WORK INSTRUCTION: At the line containing "Task: Expand the default date range selector", begin an exact copy of the lines below and continue through the final one, with no pictures.

***** RECORDED INFORMATION

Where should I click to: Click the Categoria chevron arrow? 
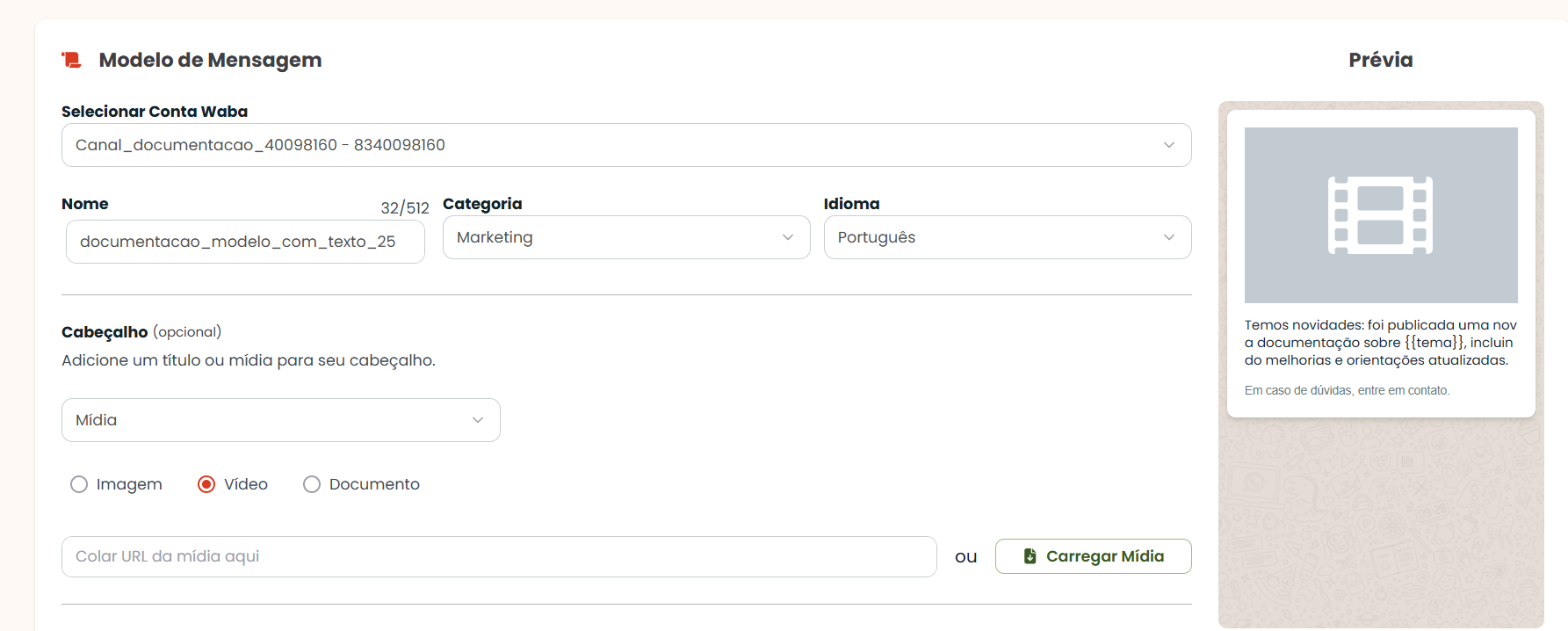point(788,237)
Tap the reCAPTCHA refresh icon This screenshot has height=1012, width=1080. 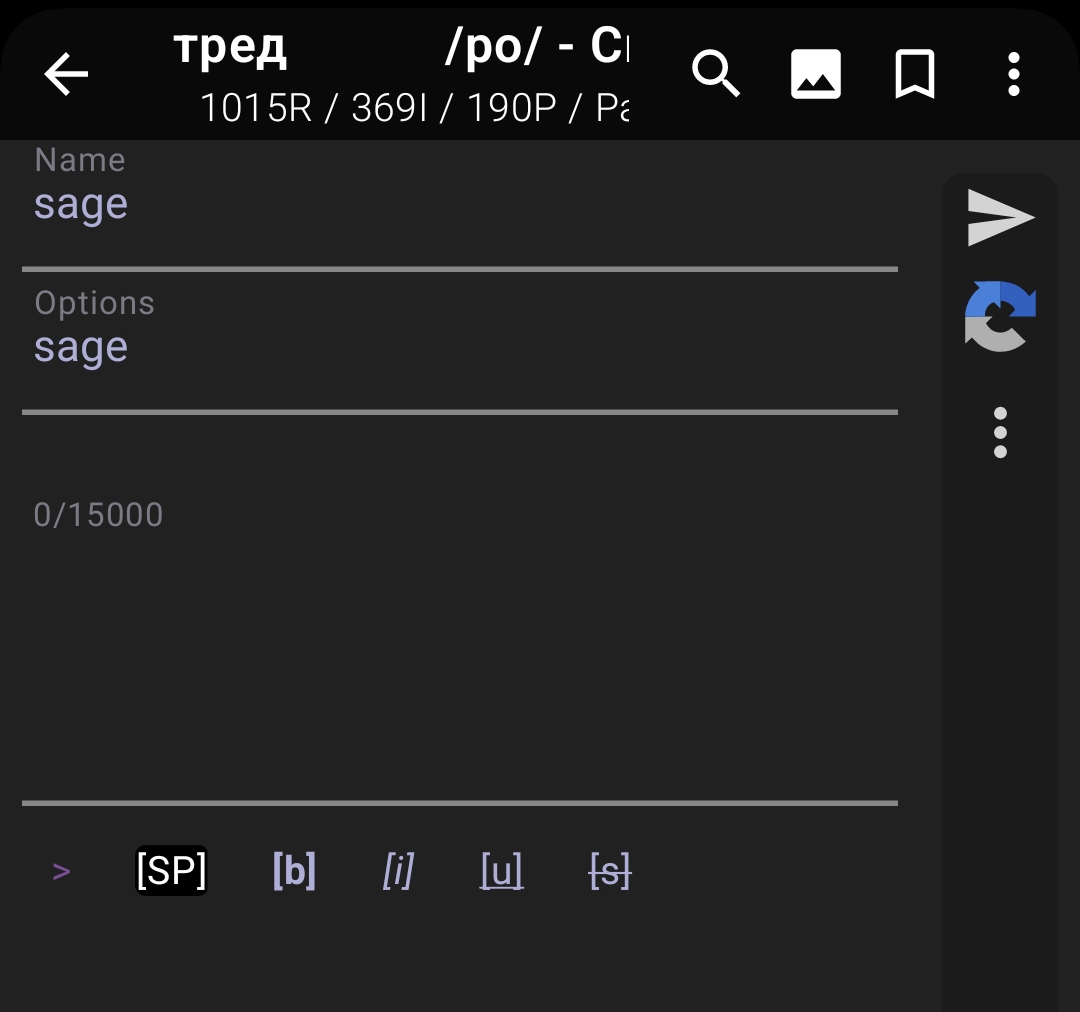pyautogui.click(x=1000, y=317)
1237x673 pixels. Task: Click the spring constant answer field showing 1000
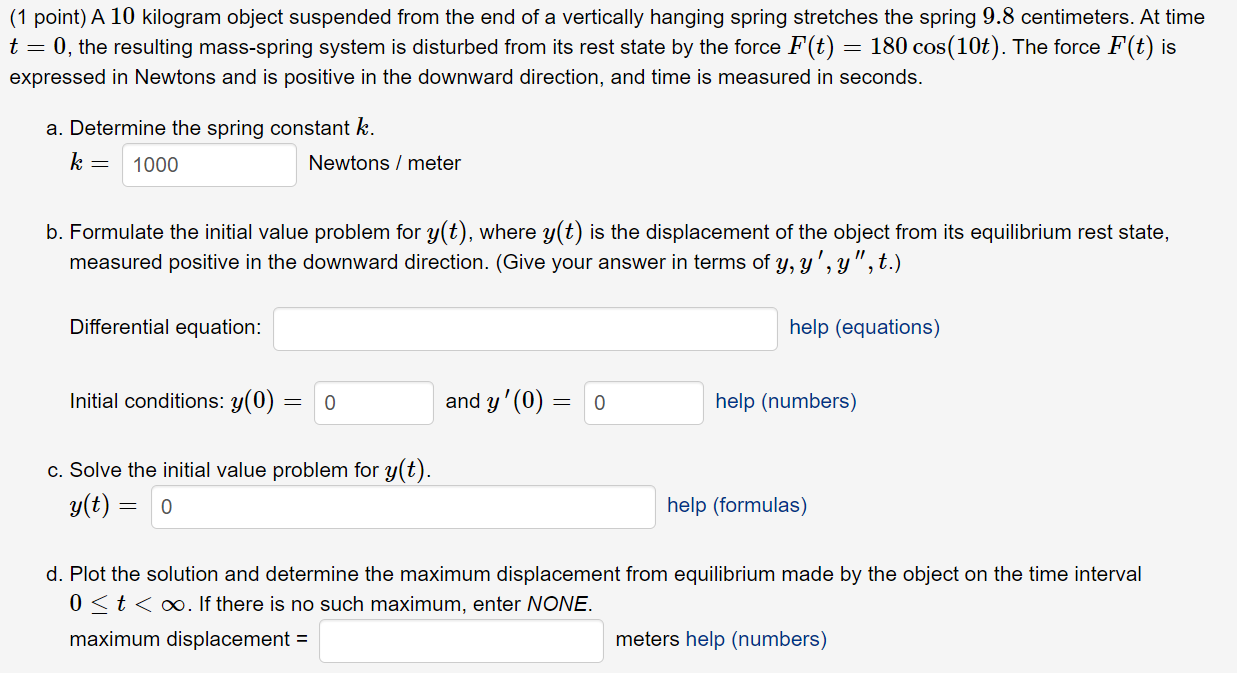tap(208, 164)
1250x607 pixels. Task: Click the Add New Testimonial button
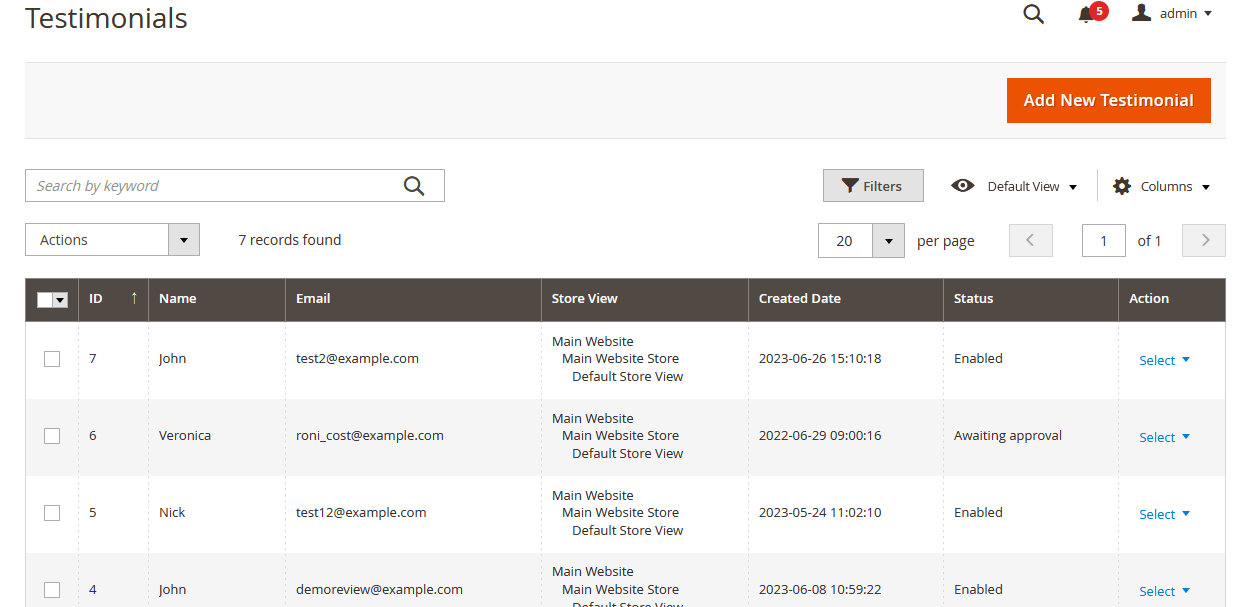[1108, 100]
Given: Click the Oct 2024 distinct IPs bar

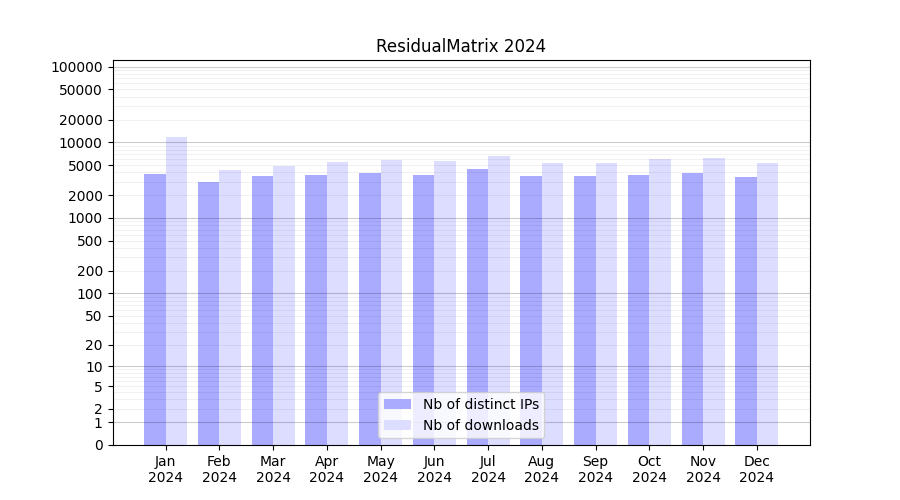Looking at the screenshot, I should coord(638,310).
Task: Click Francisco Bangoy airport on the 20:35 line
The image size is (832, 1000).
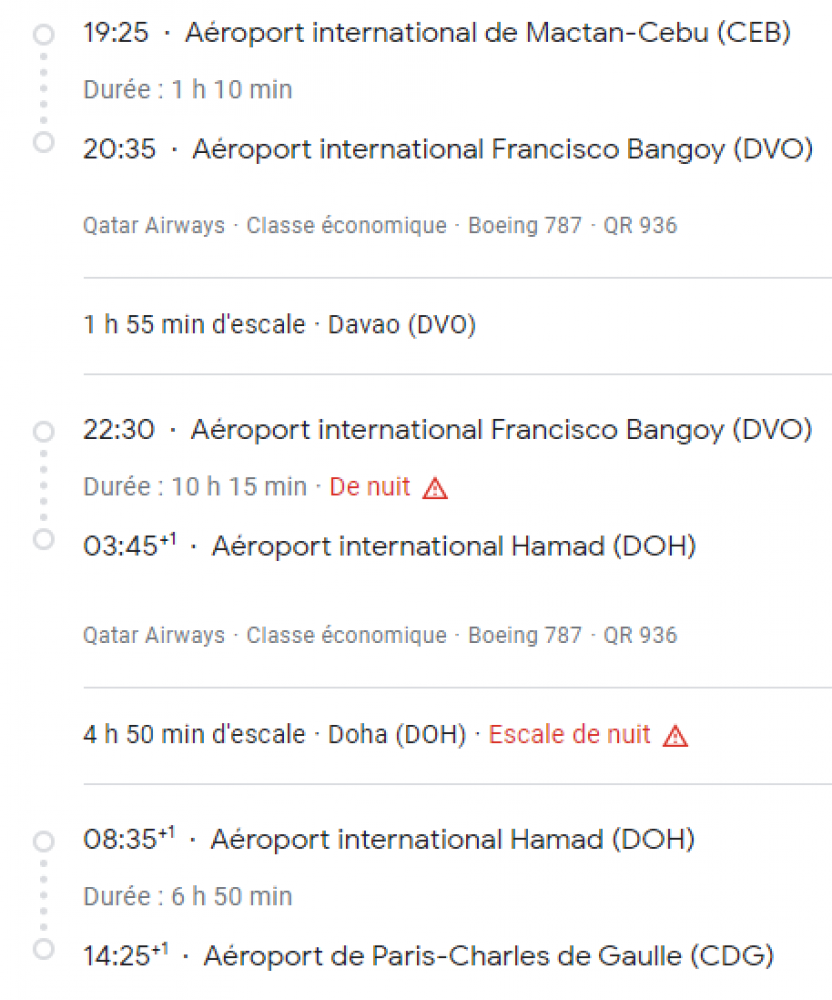Action: pos(502,149)
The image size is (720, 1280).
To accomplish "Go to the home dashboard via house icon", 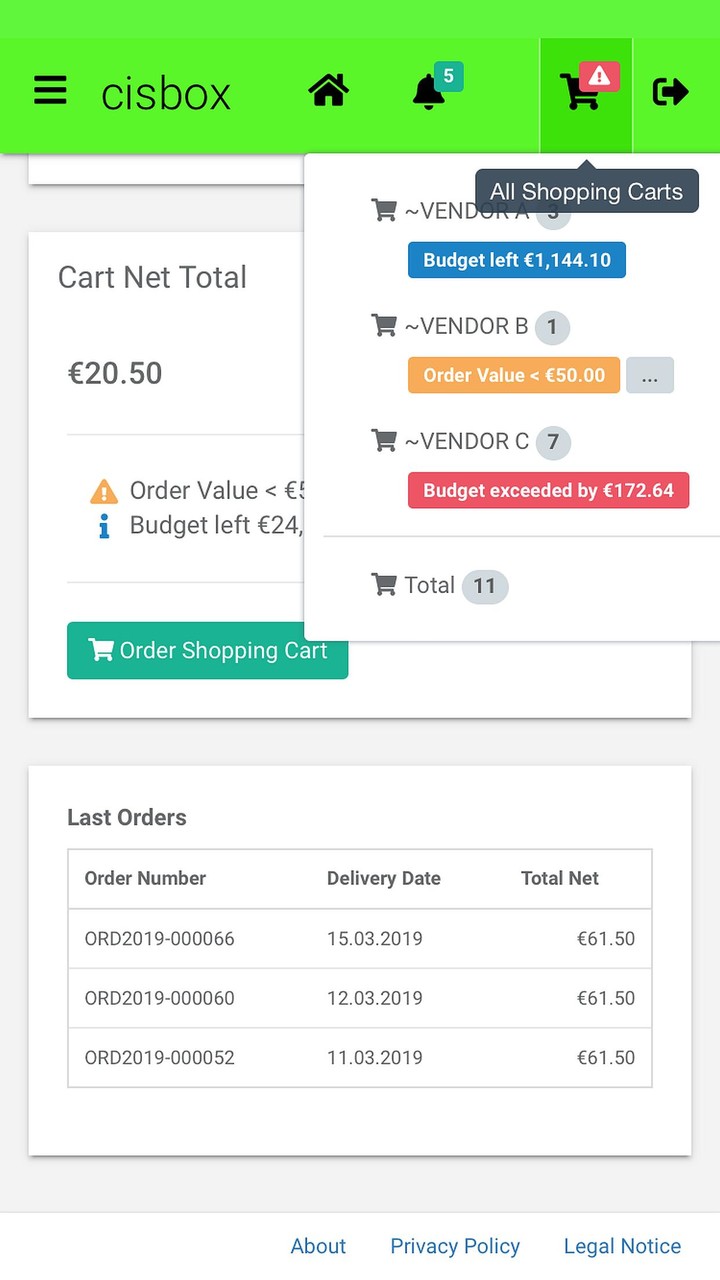I will pyautogui.click(x=328, y=90).
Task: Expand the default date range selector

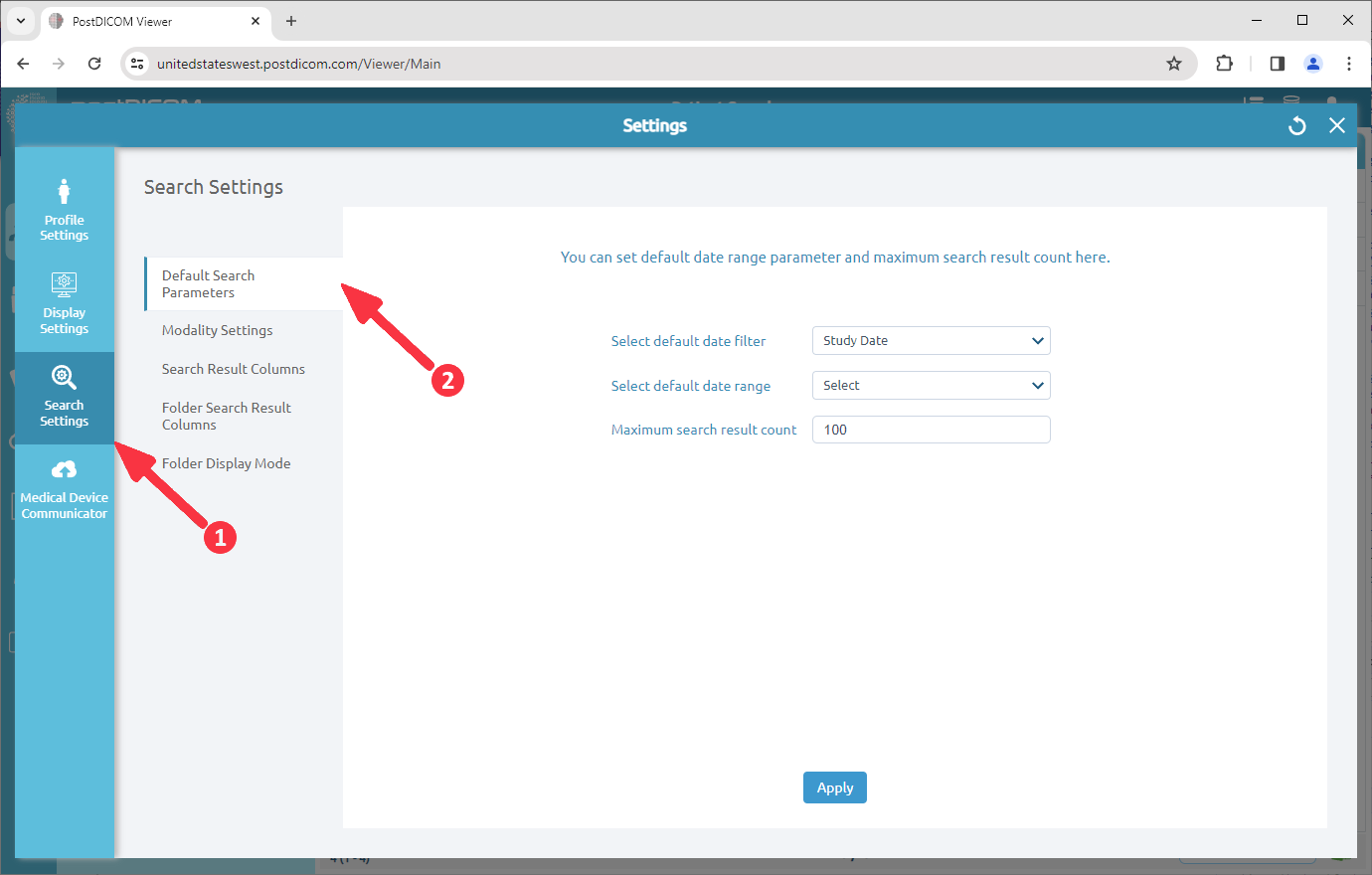Action: click(x=931, y=385)
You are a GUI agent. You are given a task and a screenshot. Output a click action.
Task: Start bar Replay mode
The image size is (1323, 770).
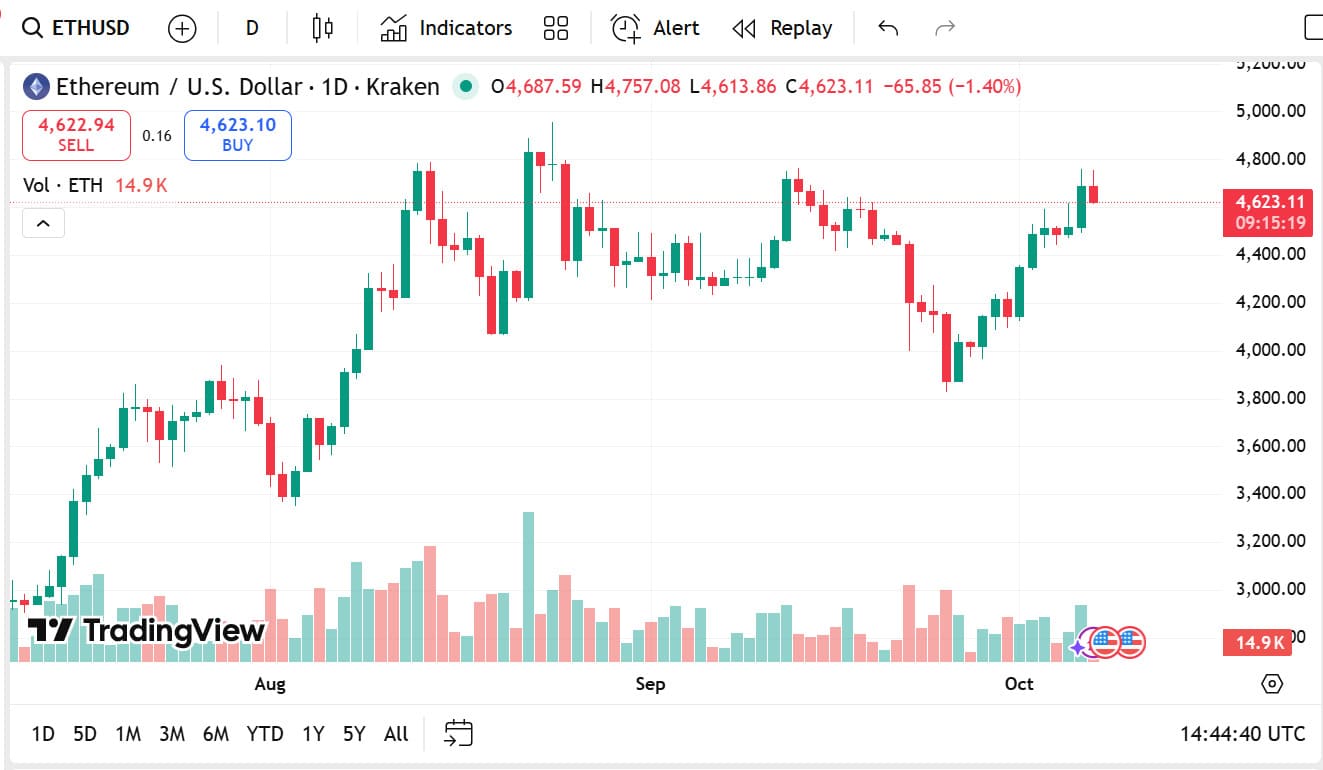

**********

EXERCISE RESPONSE:
Task: Expand the default date range selector

Action: click(x=931, y=385)
You are a GUI agent. You are given a task and a screenshot. Output a click action.
Task: Start bar Replay mode
The image size is (1323, 770).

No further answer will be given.